- O presidente dos EUA, Donald Trump, não ficou satisfeito com a última proposta do Irã para reabrir o estreito de Ormuz.
- A proposta previa deixar de lado a discussão sobre o programa nuclear iraniano até o término da guerra e a resolução de disputas sobre o transporte no Golfo.
- A Casa Branca afirmou que os EUA mantêm suas linhas vermelhas e buscam encerrar o conflito que começou em fevereiro.
- O Irã tem seguido a agenda diplomática, com o chanceler Abbas Araqchi visitando Islamabad, Omã e Rússia, buscando apoio externo.
- No mercado de energia, o petróleo subiu quase 3% com as restrições ao fluxo pelo estreito de Ormuz, enquanto navios ligados ao Irã foram obrigados a retornar ao Irã.
O presidente dos Estados Unidos, Donald Trump, mostrou insatisfação com a última proposta do Irã para encerrar o conflito na região, segundo uma autoridade dos EUA. A avaliação corta as esperanças de uma resolução rápida, em meio a tensões que afetam o abastecimento global de energia.
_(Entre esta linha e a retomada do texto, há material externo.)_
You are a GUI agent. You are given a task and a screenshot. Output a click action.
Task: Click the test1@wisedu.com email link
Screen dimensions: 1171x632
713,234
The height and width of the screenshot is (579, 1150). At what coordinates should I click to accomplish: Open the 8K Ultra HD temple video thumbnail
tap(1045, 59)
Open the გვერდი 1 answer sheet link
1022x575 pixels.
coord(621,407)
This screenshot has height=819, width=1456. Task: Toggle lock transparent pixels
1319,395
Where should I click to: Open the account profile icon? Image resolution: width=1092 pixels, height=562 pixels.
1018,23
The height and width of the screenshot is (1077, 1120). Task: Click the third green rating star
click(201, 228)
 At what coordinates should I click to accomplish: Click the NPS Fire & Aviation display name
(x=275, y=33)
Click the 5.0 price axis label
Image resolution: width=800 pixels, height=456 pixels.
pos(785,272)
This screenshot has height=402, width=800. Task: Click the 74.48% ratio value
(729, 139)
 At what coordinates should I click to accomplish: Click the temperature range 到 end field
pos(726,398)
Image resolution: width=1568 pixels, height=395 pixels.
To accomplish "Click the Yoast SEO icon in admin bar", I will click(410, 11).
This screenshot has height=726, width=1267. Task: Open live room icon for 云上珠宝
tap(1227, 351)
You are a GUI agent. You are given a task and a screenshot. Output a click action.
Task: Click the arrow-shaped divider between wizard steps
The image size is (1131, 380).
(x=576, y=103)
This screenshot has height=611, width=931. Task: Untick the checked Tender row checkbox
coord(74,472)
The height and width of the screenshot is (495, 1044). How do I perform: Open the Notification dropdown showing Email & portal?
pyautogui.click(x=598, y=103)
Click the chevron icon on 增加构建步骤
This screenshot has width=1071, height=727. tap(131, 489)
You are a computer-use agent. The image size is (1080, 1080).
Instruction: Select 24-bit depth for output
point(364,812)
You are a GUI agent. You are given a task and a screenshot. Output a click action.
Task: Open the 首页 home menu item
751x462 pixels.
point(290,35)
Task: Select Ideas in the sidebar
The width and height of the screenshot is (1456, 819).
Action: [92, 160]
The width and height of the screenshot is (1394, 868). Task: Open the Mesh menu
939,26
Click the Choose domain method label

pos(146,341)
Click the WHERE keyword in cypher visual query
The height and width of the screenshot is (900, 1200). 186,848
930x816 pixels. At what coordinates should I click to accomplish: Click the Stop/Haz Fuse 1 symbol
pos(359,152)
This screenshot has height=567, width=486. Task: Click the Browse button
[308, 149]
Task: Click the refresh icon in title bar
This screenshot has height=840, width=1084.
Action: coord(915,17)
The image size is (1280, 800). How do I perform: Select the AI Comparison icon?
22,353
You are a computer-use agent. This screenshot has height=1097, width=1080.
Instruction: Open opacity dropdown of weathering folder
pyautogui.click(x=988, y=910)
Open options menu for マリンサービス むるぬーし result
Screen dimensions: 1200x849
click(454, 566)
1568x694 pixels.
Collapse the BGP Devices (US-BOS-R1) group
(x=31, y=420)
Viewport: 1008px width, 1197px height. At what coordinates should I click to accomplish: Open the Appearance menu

A proposta iraniana sugeria adiar as discussões sobre o programa nuclear até o fim da guerra, que estaria suspensa após um cessar-fogo. A ideia era resolver primeiro as disputas sobre o transporte marítimo no Golfo, conforme relatos de assessores.
A porta-voz da Casa Branca, Olivia Wales, informou que os EUA mantêm suas linhas vermelhas e buscam encerrar o conflito que começou em fevereiro, com apoio a Israel. O país já deixou claro que não aceitará compromissos fora de seus pilares de segurança.
Relações EUA-Iran e deslocamentos diplomáticos
O Irã já atuou com diferentes interlocutores regionais. O ministro das Relações Exteriores iraniano, Abbas Araqchi, visitou Islamabad, Omã e Moscou nas últimas semanas, buscando apoio para a posição de Teerã. Em Moscou, Araqchi recebeu o respaldo de autoridades russas.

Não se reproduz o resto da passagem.